--- Exercise A ---
Set down the passage of the Friday the 13th thread starting at "Thats my favorite" and ending at "order after that.", copying it word for word.
--- Exercise B ---
Supply the next part of the Friday the 13th forum thread, picking up right after its final line.

--- Passage given ---
● ● ● ●

# Friday the 13th



## Ms. Wicked (Nov 14, 2006)

In case you didn't know, tomorrow is Friday the 13th!!!!

Make the most of it because the next one is not until February 2009!

We always celebrate in our house. The kids picked food for our party menu: tacos, macaroni & cheese, popcorn and chocolate cupcakes (with "13's decorated on the top).

This time, we'll be watching the original 1980 version!! I can't wait!

What's everybody else doing to celebrate?


----------



## Bone Dancer (Oct 7, 2005)

Well at the stroke of midnite we kill a goat on the alter. But beyond that nothing special.

And for you animal rights people, don't get upset, it's really a TOTer in a goat costume.


----------



## HibLaGrande (Sep 25, 2005)

you have an alter??? coool!


----------



## slimy (Jul 12, 2006)

Hey, I'm an animal rights people........ and I don't have an alter either!!!!!!


Damn you Bone Dancer...... always showing off......... with your alter having self....... 

I'm going to have to sacrifice TOTer in a goat costume the old fashioned way, on the BBQ pit.


----------



## Lilly (Jun 13, 2006)

Thats my favorite day but...
after i get home from work I will most likely be trying to get the water out of my basement...maybe 13 shots are in order after that.


----------



## Bloodhound (Oct 16, 2007)

Friday the 13th = 13 shots after work!!! wooo-whoo! Now that sounds like a plan to me.


----------



## Hellrazor (Jun 18, 2006)

Anyone coming my way for the Harley Davidson, Friday the 13th Celebrations in Port Dover, Ontario? Its one of the biggest gatherings in North America! Seriously. The population increases from under 10,000 to over 100,000 - check out the website: http://www.pd13.com/


----------



## Moon Dog (Oct 3, 2006)

Bloodhound said:


> Friday the 13th = 13 shots after work!!! wooo-whoo! Now that sounds like a plan to me.


Line them up!


----------



## Adam I (Jun 16, 2007)

● ● ● ●

--- Provided data ---

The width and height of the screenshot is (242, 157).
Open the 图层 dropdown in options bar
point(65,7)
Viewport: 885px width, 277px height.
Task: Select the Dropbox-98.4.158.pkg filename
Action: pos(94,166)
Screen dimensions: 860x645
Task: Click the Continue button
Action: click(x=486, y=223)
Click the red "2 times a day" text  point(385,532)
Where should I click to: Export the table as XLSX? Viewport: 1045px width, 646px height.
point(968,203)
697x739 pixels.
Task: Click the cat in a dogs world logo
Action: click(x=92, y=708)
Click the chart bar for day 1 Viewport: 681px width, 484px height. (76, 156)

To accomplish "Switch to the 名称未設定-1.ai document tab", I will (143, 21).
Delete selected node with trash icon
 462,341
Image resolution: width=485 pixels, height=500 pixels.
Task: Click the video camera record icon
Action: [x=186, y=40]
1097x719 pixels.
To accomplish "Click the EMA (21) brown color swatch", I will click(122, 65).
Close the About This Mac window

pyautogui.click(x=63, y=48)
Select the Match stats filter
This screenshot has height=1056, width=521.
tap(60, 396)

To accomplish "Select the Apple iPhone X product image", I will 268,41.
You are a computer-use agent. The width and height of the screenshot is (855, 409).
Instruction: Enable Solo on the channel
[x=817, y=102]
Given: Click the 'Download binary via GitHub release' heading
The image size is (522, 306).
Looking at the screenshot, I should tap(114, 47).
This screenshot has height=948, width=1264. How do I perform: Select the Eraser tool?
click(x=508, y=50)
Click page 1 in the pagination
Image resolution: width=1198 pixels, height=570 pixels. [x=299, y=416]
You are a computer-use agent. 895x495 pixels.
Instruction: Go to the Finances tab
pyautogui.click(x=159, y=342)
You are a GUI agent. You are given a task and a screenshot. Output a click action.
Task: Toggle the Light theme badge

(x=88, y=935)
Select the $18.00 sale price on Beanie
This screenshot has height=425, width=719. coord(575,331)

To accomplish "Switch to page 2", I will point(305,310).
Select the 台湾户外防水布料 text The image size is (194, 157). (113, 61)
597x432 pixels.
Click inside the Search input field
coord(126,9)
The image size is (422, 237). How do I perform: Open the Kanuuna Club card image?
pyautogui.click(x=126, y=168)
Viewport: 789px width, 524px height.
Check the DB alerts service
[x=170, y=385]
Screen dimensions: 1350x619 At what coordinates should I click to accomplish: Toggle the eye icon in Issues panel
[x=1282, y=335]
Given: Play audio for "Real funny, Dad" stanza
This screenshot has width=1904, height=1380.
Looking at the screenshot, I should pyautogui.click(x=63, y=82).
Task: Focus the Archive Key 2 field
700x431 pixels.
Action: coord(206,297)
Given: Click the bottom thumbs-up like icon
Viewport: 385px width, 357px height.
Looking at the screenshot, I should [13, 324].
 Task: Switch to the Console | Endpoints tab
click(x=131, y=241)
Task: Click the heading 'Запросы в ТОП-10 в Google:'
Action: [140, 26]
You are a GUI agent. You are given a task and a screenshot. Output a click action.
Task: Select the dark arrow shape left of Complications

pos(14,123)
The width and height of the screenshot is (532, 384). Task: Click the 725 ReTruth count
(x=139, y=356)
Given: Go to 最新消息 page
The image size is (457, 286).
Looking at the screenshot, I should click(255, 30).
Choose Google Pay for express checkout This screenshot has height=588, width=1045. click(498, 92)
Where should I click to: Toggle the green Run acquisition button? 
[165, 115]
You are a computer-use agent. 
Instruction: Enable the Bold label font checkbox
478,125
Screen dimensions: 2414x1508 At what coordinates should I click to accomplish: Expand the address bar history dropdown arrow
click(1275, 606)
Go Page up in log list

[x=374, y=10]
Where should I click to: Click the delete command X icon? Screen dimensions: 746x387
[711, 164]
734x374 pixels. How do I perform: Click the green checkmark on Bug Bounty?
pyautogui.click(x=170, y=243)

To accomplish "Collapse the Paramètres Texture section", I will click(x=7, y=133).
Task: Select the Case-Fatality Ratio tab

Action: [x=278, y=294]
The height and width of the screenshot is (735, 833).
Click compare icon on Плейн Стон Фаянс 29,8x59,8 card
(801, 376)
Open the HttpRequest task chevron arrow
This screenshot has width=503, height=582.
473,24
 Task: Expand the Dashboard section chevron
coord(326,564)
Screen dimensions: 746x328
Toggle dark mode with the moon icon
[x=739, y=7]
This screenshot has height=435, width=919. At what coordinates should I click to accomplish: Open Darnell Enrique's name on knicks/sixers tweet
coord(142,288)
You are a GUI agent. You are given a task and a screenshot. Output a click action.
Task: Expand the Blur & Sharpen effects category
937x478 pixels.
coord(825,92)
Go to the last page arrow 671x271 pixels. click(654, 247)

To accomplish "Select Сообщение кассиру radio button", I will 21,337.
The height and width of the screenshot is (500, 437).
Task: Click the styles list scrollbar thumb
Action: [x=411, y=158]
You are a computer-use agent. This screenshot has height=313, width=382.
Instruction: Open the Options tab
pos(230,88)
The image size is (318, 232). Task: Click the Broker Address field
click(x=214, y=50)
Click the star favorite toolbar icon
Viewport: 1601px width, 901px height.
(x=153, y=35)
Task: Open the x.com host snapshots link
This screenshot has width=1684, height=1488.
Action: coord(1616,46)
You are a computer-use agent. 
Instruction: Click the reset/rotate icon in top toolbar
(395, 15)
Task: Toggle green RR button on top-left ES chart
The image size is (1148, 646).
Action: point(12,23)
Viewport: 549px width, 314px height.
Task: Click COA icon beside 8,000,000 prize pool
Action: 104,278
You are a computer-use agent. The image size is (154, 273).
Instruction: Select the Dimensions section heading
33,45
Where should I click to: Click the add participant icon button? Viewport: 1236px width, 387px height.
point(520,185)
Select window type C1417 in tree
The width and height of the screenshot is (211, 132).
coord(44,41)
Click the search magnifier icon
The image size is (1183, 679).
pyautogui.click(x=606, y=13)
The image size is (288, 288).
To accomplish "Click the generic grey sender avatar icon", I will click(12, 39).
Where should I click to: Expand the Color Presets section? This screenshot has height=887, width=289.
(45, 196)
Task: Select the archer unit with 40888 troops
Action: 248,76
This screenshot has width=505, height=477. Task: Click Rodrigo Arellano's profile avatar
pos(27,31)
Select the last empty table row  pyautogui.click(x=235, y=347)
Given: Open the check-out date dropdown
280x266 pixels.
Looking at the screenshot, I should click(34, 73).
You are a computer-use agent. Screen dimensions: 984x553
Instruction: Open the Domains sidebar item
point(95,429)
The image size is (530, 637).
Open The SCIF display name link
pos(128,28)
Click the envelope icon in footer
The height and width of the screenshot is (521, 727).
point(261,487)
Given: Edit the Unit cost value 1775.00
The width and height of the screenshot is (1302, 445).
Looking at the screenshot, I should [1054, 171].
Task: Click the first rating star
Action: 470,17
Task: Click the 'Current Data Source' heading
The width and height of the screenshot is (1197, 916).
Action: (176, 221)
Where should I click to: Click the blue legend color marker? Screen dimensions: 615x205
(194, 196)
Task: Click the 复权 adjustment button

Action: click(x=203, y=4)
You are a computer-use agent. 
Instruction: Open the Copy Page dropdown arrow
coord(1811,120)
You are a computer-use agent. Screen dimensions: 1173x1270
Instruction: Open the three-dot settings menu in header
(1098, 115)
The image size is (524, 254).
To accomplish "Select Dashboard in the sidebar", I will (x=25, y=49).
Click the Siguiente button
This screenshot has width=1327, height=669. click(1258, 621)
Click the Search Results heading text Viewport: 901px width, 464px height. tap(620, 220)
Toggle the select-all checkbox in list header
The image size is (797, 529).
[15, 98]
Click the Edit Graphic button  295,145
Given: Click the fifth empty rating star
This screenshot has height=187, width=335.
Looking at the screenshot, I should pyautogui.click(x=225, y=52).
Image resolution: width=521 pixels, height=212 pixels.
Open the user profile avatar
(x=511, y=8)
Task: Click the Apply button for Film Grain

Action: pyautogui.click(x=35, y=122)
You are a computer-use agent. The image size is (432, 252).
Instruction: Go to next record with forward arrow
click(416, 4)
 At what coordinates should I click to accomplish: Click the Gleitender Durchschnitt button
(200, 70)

● ● ● ●

--- Exercise result A ---
Thats my favorite day but...
after i get home from work I will most likely be trying to get the water out of my basement...maybe 13 shots are in order after that.

--- Exercise result B ---
Bone Dancer said:


> Well at the stroke of midnite we kill a goat on the alter. But beyond that nothing special.
> 
> And for you animal rights people, don't get upset, it's really a TOTer in a goat costume.


*Pictures ??? of the alter*

It's a special movie night ... 1st Halloween movie and red colored popcorn.

Happy Friday 13th to all


----------



## BooGirl666 (Jul 29, 2006)

Woo Hoo im celebrating by going to MHC this weekend!!!! Leaving here in about 2 hours! yippie!!! lol


----------



## Bone Dancer (Oct 7, 2005)

Adam I said:


> *Pictures ??? of the alter*
> 
> It's a special movie night ... 1st Halloween movie and red colored popcorn.
> 
> Happy Friday 13th to all












It looks better at night with the torches and a fire in the bowl


----------



## skeletonowl (Aug 8, 2006)

haha cool altar!

I'm gonna watch a couple of the Friday of the 13th movies. I love the first one besides that jason isn't in it till the end but hey it wasn't meant to have him till the second one.
Can you believe they are remaking the original?
Happy Friday the 13th!


----------



## Sickie Ickie (Jun 20, 2006)

Prob be stupid, as most remakes are. People just aren't original anymore.

Happy Fri 13!


----------



## Black Cat (Aug 20, 2005)

Happy Friday the 13th to all.
Mrs. W hope you have a fun time with the Family tonight celebrating, sounds like fun.


----------



## Evil Eyes (Aug 23, 2007)

WOW! Didn't realize it was Friday the 13th. I left the board after Halloween, totally burned out with other house projects to do. Picked today to get back online to get inspired this summer and it's Friday the 13th. It must be an omen or something!


----------



## Lilly (Jun 13, 2006)

Way too cool Bone Dancer..
I definitely need one of those.
what does it say on that rock in front?


----------



## Bone Dancer (Oct 7, 2005)

OK folks before this goes any farther, I really dont have a stone alter in my back yard. I got the pic from google. And in case you were wondering I don't kill TOT'ers in goat costumes at the stroke of midnite either. I know this is a big let down for some of you, sorry. But I do have enough styrofoam block to make an alter, which is kinda a neat idea now that I think about it. Mmmm maybe with a corpse skelly laying on it too. Need to think on that one.


----------



## Lilly (Jun 13, 2006)

Whether it is yours or not ..( too bad it's not ) I still want one!!!


----------



## Death's Door (Mar 22, 2006)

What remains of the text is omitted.